§ **Your task**
Output the listing as a numbered list with blank lines omitted, starting at the line containing "The height and" and continuing through the end of the listing. Leave the pictures out.

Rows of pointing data
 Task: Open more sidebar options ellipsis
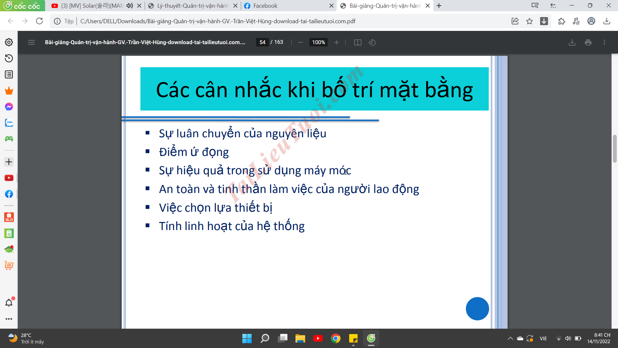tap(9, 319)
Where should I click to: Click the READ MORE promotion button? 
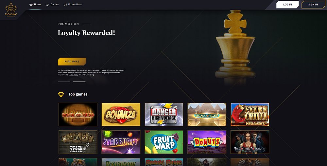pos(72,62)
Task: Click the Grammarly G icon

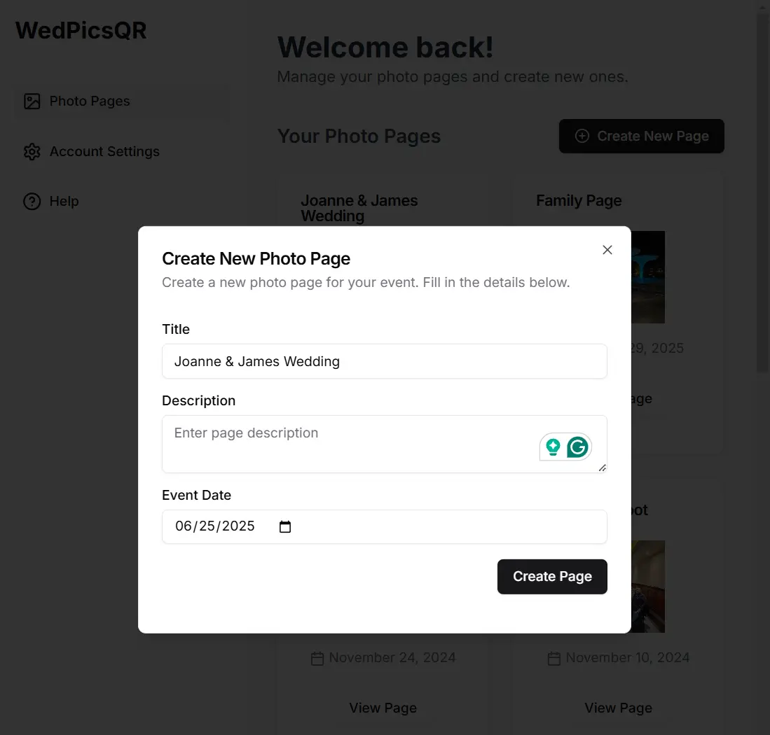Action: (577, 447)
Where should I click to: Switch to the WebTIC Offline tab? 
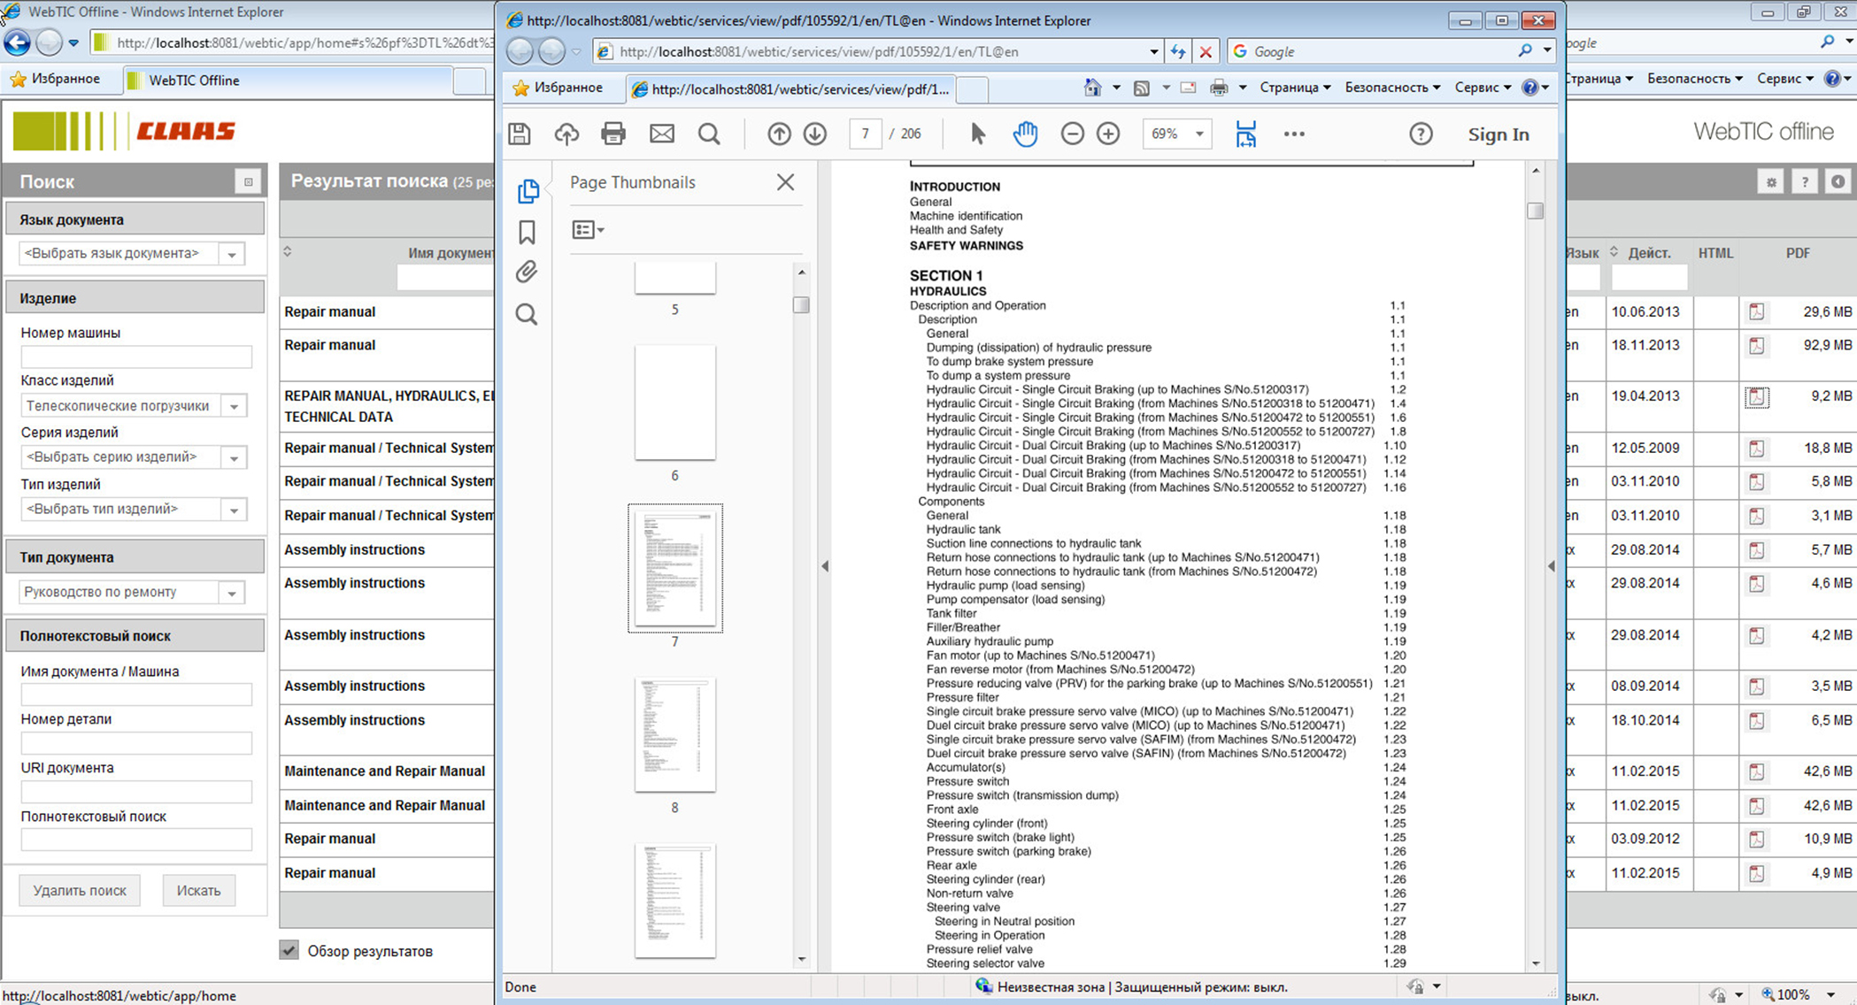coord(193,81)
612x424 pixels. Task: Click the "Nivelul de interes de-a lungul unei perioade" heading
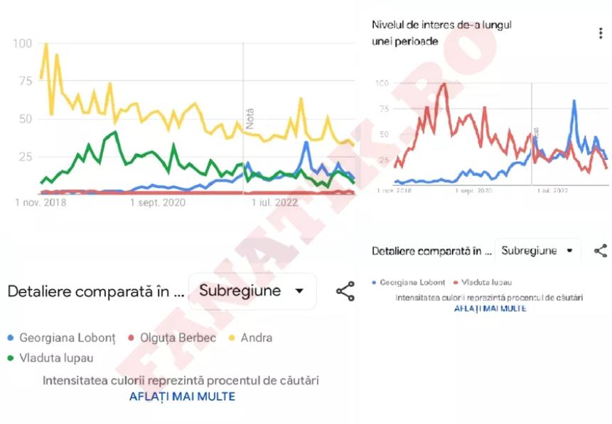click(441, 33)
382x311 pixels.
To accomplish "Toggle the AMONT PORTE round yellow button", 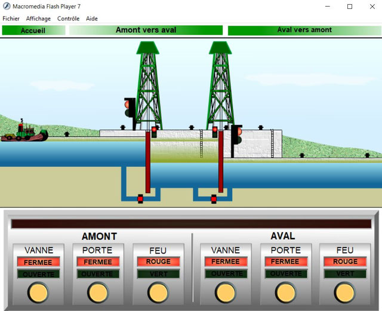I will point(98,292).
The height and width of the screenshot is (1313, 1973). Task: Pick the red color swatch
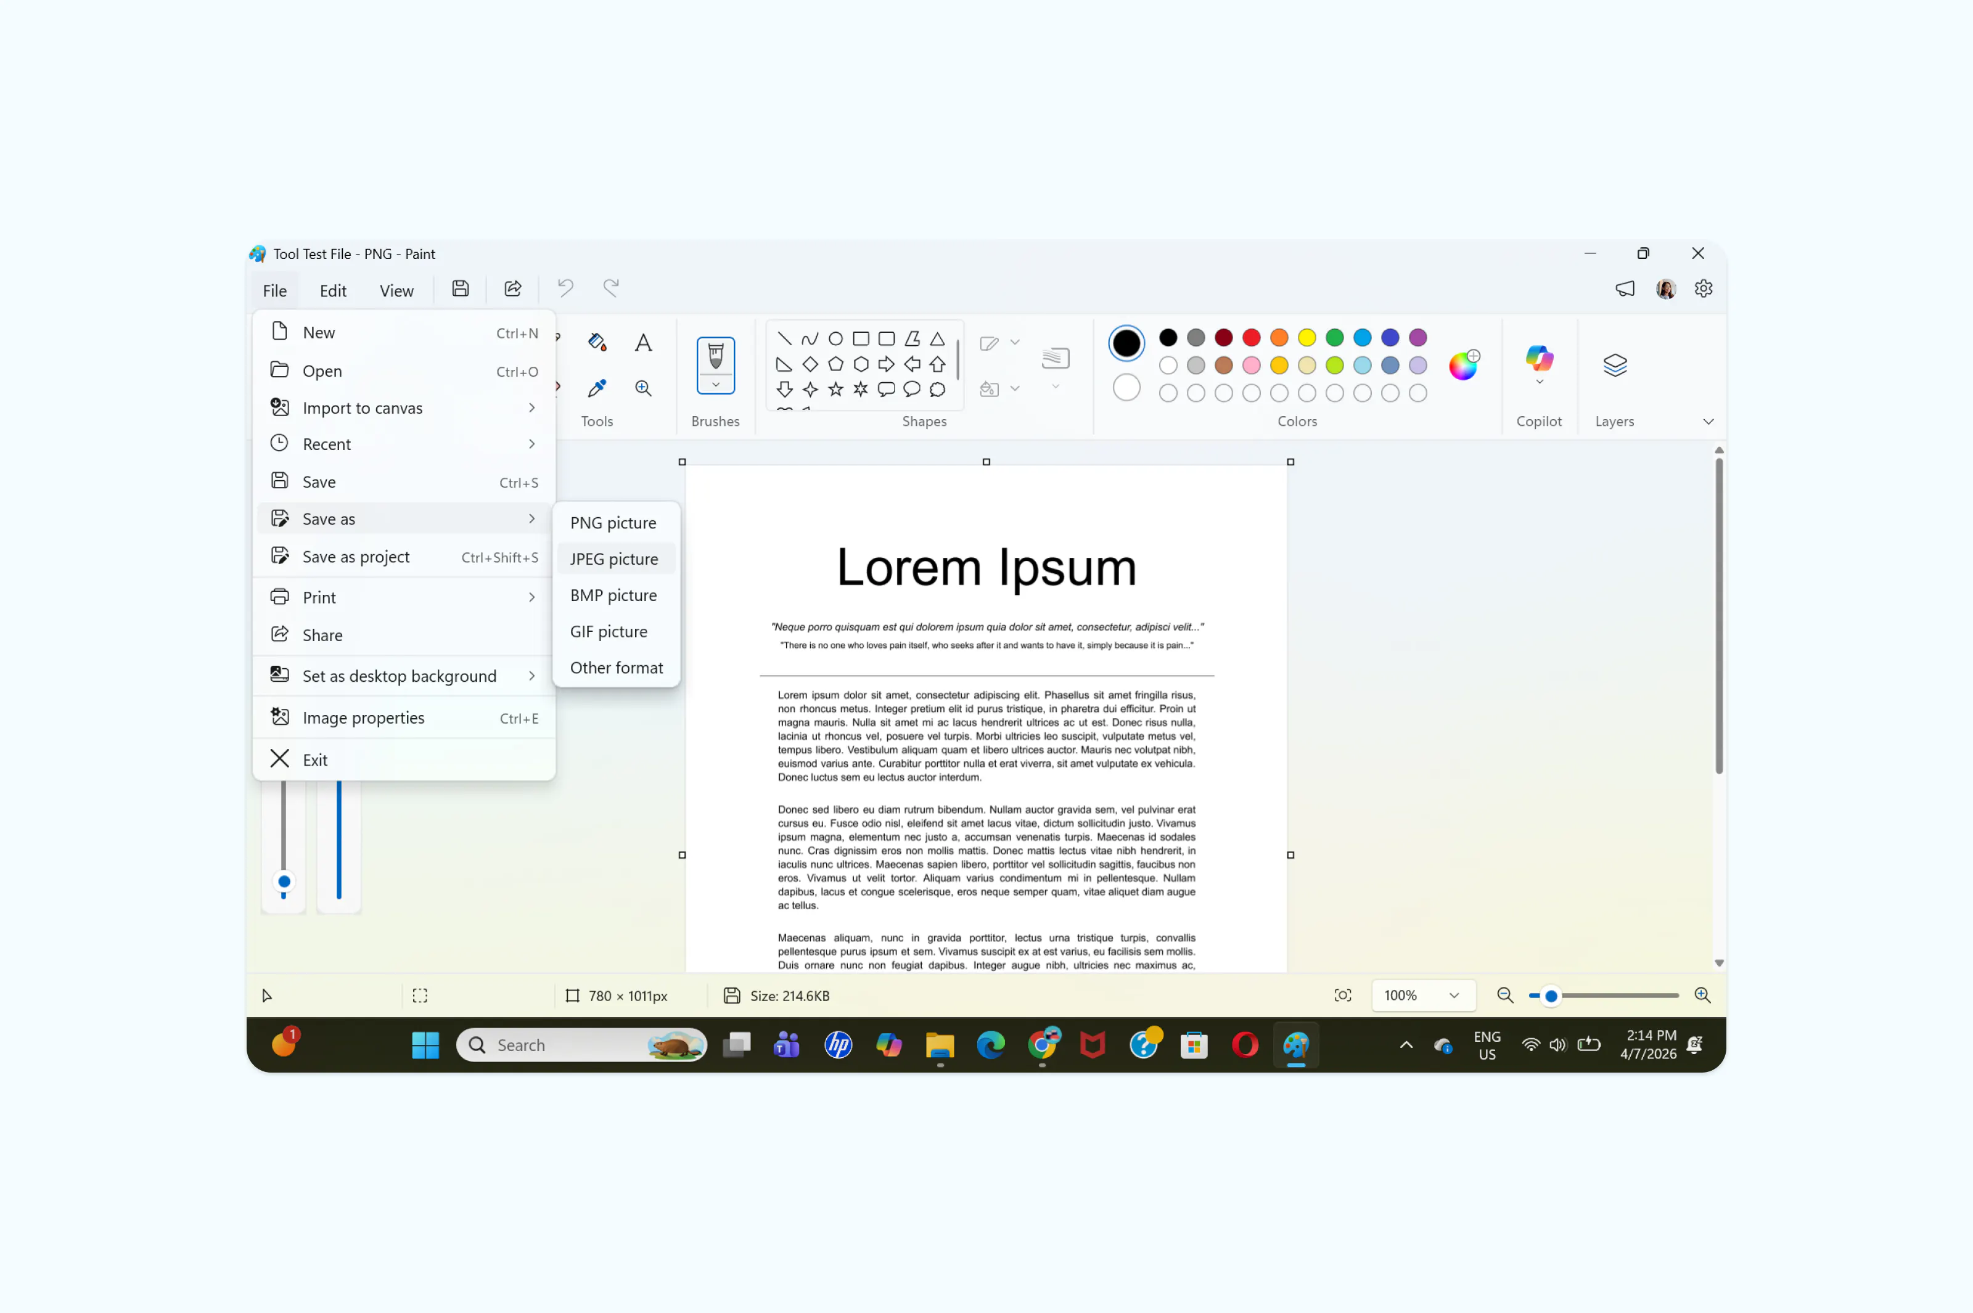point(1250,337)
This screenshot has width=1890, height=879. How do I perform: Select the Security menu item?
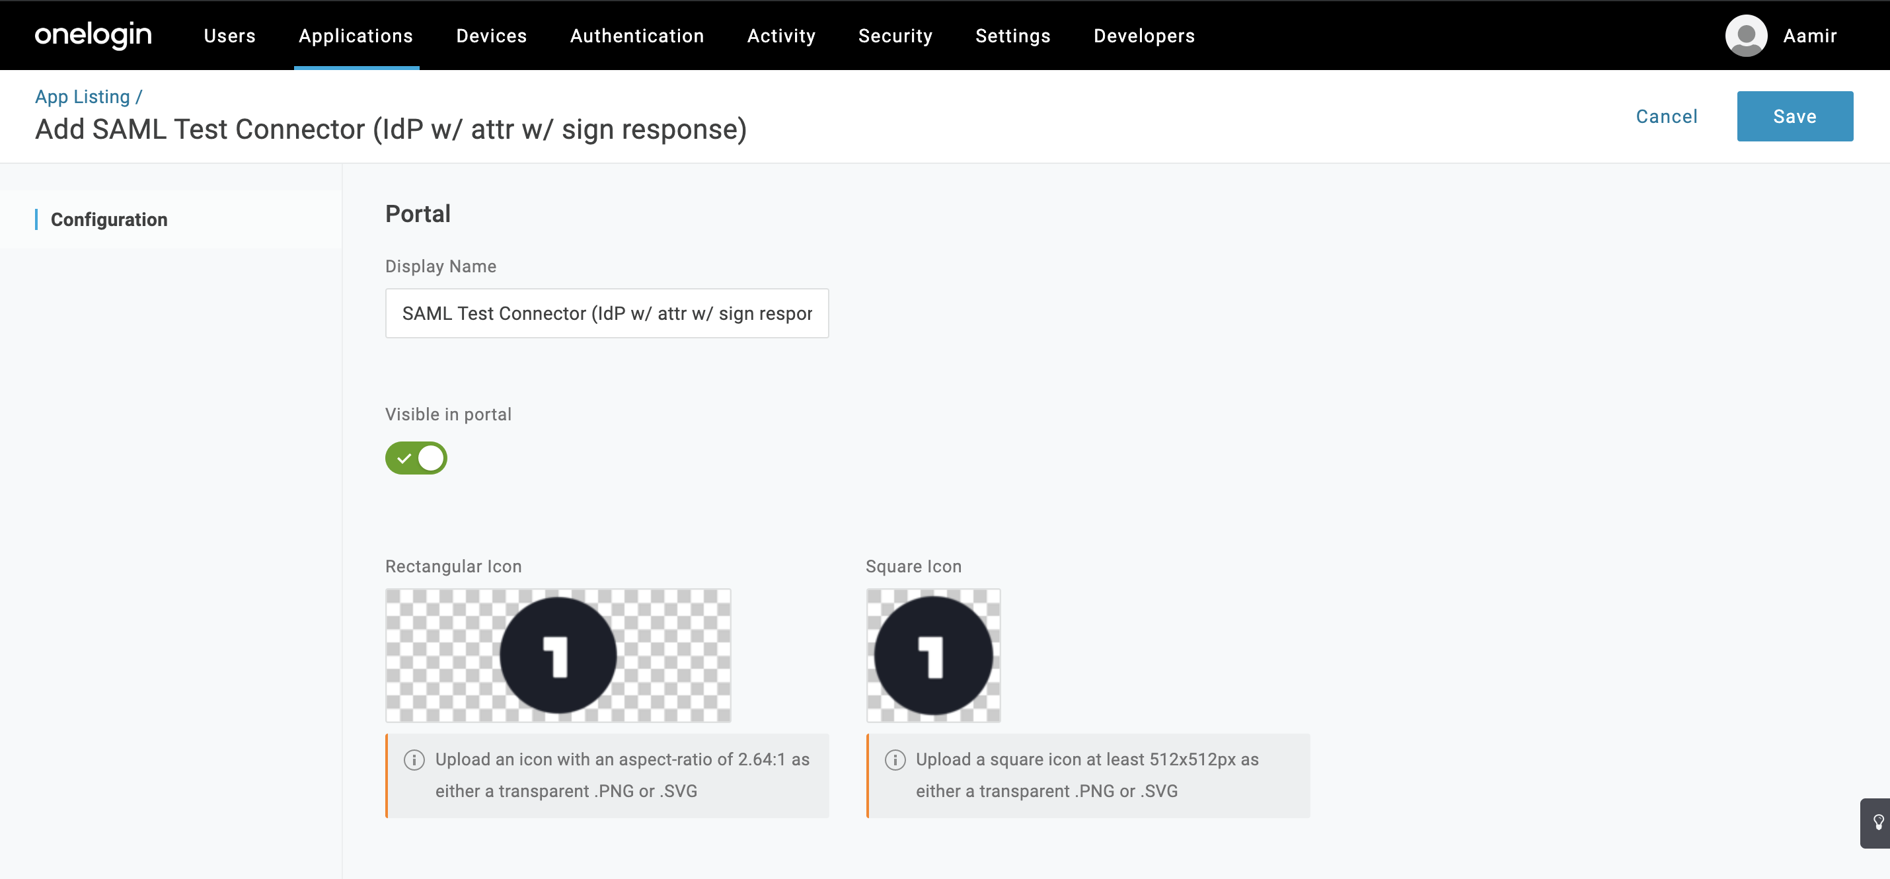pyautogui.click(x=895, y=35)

§ **Reply**
1. The height and width of the screenshot is (1313, 1973). Task: Pick the red color swatch
2. point(1250,337)
3. This screenshot has width=1890, height=879. How do I perform: Select the Security menu item?
4. pyautogui.click(x=895, y=35)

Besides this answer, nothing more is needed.